South Korea Slaps Bithumb With $24M Fine

South Korea Slaps Bithumb With $24M Fine

South Korea’s financial watchdog has imposed a ₩32 billion ($24 million) fine on crypto exchange Bithumb and ordered a six-month partial suspension of certain services after identifying major violations related to anti-money laundering (AML) rules. The action highlights the country’s increasingly strict approach toward regulating digital asset platforms and ensuring compliance with financial crime prevention standards.

According to regulators, Bithumb failed to properly follow required Know Your Customer (KYC) and AML monitoring procedures, which are designed to detect suspicious transactions and prevent illicit funds from flowing through crypto markets.

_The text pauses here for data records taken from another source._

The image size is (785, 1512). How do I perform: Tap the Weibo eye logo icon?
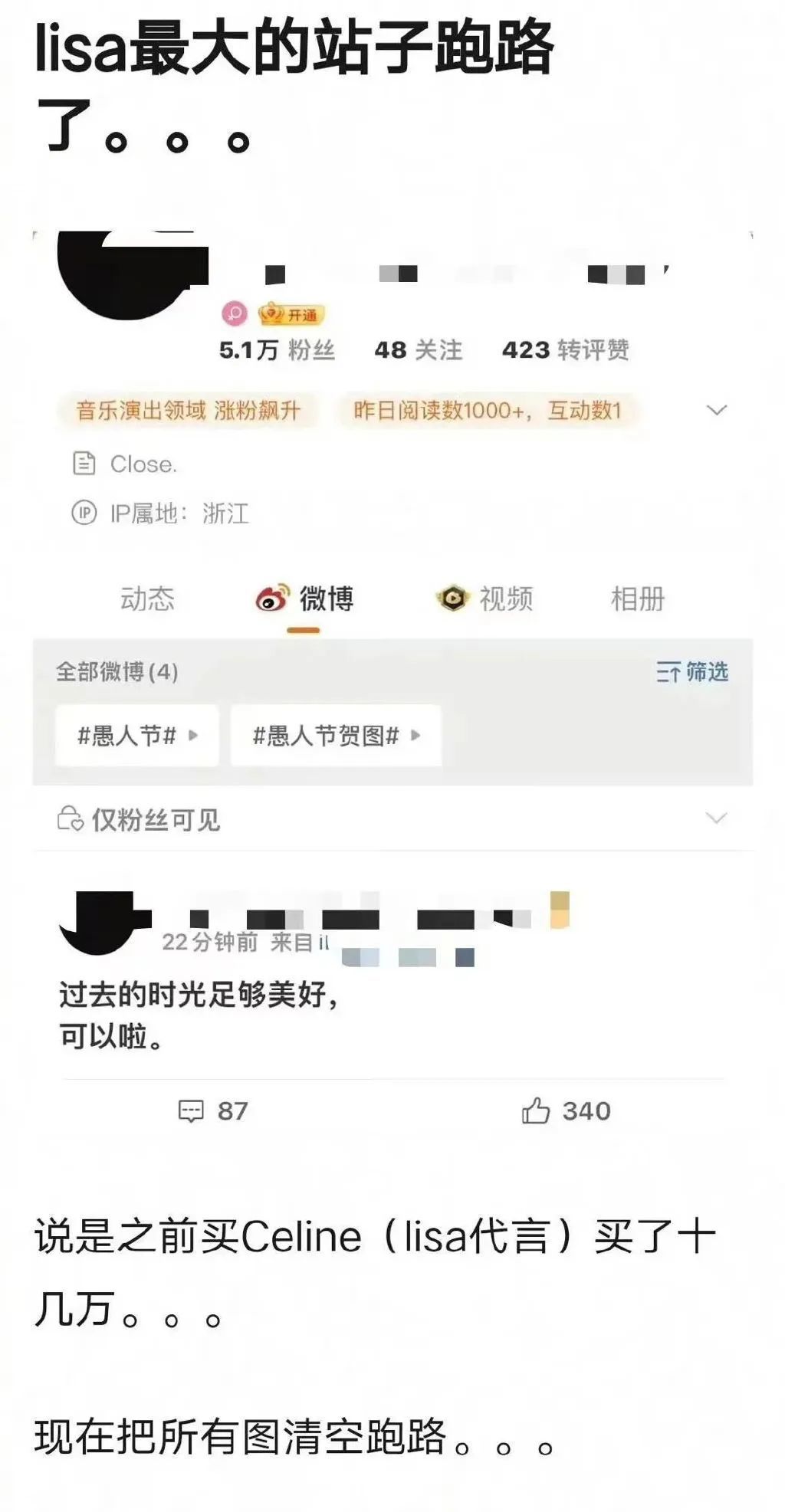[272, 599]
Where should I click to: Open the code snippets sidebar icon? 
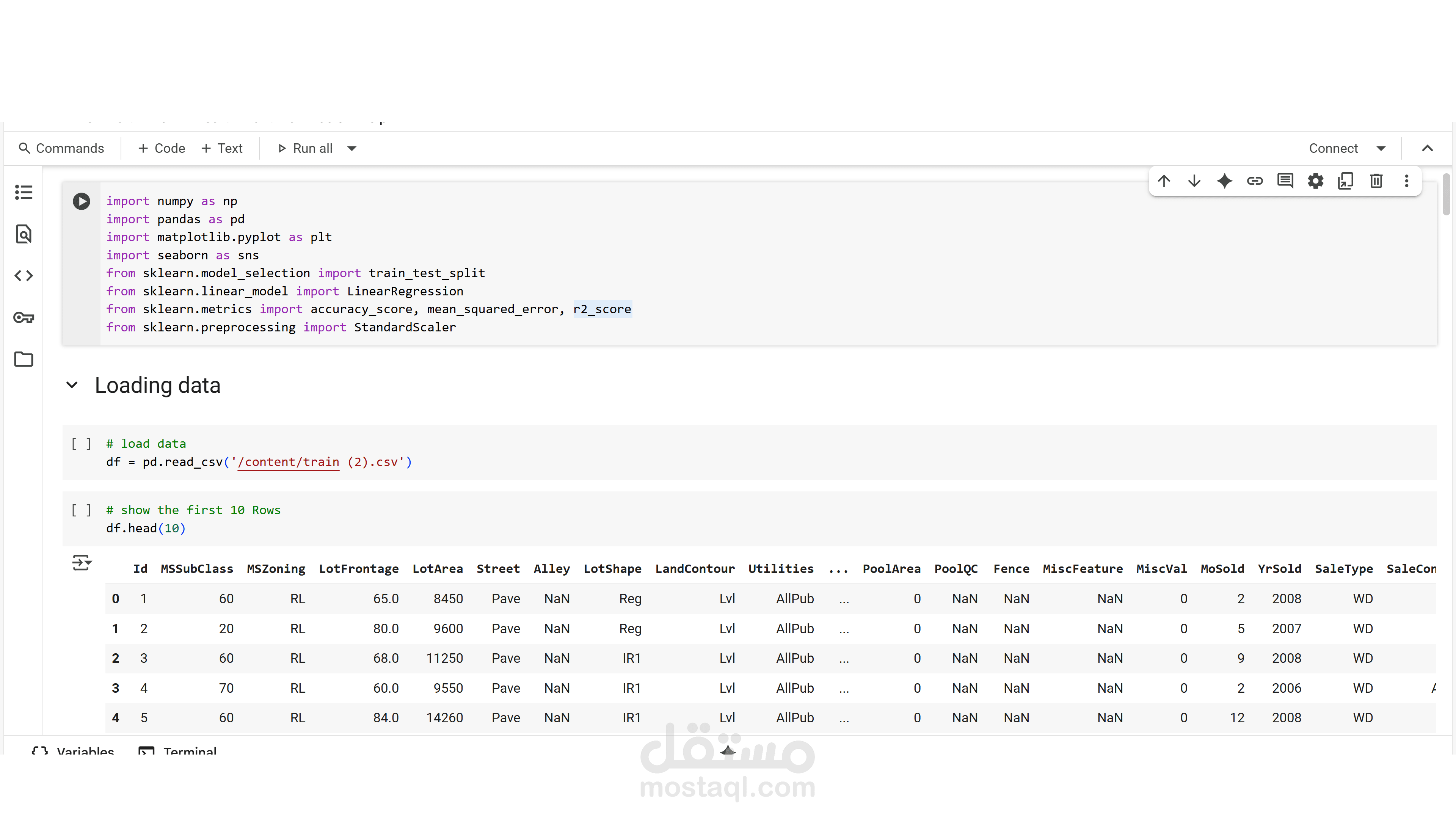point(24,276)
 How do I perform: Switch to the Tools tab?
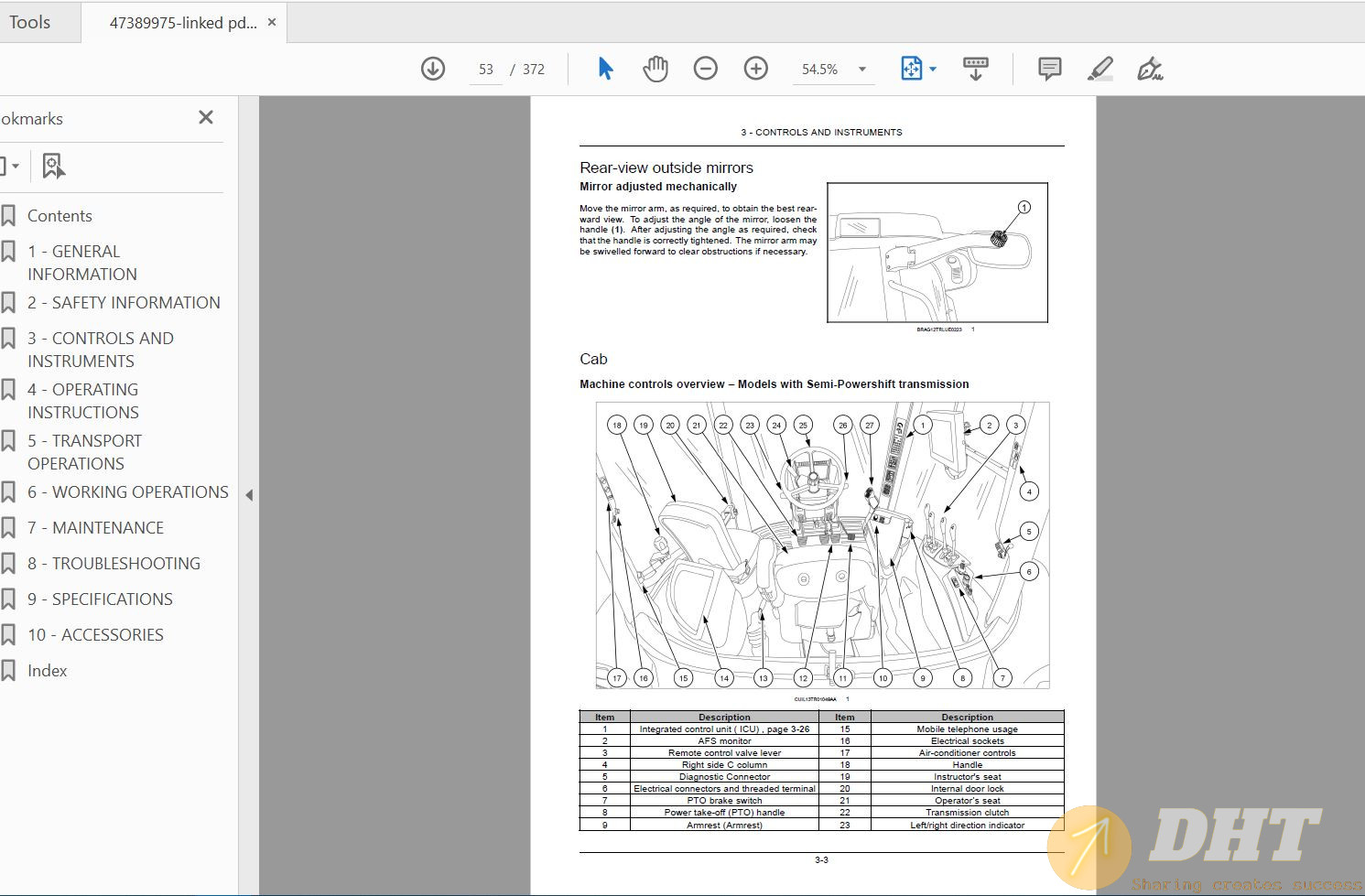[x=30, y=22]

Authorities found gaps in how the exchange reviewed high-risk accounts and monitored unusual trading activity. These shortcomings raised concerns that the platform could be vulnerable to misuse for money laundering or other illegal financial activity.

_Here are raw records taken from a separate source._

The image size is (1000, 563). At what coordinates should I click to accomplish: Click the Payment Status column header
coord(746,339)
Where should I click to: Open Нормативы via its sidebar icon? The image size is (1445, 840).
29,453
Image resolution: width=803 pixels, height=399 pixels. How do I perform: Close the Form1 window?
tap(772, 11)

As part of the penalty, regulators ordered Bithumb to temporarily halt certain operations related to onboarding new users and specific trading services for a six-month period. Existing customers will still be able to access their accounts and manage their holdings, but the restrictions are expected to slow the platform’s growth in one of Asia’s most active crypto markets.

South Korea has been tightening oversight of digital asset companies in recent years, especially after several high-profile collapses and global regulatory pressure to improve transparency in the crypto industry. Authorities now require exchanges to maintain strong compliance systems, conduct detailed identity verification, and actively monitor transactions for suspicious behavior.

For Bithumb, one of the country’s largest crypto exchanges, the penalty represents both a financial setback and a reputational challenge. The company is expected to upgrade its compliance framework and strengthen internal monitoring systems during the suspension period.

The enforcement action sends a clear signal to the broader crypto industry: regulators are prepared to impose heavy penalties on platforms that fail to meet AML standards. As governments around the world tighten oversight, exchanges will likely face increasing pressure to implement stronger compliance controls while continuing to operate in rapidly evolving digital asset markets.